* **DATA UNDER STUDY**:
····················

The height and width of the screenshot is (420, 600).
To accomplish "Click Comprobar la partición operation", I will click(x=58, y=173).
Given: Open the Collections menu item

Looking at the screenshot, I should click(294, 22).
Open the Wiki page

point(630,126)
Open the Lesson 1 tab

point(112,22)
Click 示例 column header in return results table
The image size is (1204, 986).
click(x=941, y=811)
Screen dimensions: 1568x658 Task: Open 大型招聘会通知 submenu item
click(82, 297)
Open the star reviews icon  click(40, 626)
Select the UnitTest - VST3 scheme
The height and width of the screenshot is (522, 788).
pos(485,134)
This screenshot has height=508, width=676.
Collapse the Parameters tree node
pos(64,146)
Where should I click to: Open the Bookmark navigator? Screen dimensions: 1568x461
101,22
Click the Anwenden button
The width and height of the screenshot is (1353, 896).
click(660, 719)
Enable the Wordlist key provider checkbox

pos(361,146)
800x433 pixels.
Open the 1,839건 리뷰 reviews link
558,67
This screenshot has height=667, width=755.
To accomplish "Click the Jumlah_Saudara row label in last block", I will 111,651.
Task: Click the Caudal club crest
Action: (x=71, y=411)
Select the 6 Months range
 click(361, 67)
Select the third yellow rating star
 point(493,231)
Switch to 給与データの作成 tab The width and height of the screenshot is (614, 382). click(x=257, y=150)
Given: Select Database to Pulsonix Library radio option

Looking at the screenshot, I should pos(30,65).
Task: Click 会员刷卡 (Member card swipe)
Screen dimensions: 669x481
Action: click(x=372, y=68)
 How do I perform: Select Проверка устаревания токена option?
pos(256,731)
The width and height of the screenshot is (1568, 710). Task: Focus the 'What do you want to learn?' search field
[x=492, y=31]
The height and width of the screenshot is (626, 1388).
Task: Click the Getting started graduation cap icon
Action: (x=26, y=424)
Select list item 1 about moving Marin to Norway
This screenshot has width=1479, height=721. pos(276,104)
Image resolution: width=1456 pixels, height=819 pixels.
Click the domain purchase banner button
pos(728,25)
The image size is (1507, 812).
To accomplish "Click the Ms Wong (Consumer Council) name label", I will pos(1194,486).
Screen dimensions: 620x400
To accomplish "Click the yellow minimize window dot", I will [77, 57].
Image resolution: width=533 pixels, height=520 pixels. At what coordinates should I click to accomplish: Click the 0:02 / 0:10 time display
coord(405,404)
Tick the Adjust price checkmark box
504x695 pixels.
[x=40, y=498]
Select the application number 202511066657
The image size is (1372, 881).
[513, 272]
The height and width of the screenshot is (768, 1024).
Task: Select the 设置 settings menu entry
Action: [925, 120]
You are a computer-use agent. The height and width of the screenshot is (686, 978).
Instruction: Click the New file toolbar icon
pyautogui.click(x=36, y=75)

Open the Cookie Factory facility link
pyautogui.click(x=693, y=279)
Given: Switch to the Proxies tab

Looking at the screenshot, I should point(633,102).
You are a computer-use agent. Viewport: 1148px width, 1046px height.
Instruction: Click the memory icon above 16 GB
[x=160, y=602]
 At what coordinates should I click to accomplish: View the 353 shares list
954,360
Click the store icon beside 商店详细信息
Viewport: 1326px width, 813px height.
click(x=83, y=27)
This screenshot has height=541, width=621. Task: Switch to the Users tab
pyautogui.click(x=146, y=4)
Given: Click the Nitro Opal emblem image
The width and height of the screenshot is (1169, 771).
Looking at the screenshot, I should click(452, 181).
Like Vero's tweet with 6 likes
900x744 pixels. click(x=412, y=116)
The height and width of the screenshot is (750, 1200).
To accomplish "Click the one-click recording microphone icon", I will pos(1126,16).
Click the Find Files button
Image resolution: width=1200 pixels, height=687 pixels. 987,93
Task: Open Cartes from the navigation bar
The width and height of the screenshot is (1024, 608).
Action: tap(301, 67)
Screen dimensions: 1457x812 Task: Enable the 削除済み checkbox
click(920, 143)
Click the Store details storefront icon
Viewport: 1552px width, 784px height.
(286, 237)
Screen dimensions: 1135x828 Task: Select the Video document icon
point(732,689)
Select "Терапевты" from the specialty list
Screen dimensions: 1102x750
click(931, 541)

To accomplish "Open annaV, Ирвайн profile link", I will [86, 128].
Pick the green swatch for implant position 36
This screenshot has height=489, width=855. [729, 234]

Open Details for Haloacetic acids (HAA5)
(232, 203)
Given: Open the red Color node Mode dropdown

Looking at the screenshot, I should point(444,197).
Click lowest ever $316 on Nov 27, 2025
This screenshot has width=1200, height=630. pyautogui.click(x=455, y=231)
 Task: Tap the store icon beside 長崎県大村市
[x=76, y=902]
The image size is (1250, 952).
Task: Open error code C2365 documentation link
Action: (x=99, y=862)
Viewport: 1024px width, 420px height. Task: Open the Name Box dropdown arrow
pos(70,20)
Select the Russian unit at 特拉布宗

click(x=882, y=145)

····················

* **ABOUT THIS TASK**: Lines above with the string "computer" need to be found and copied.

* **TASK SOLUTION**:
You are a computer-use agent. The height and width of the screenshot is (686, 978).
You are a computer-use agent. Viewport: 1148px width, 1046px height.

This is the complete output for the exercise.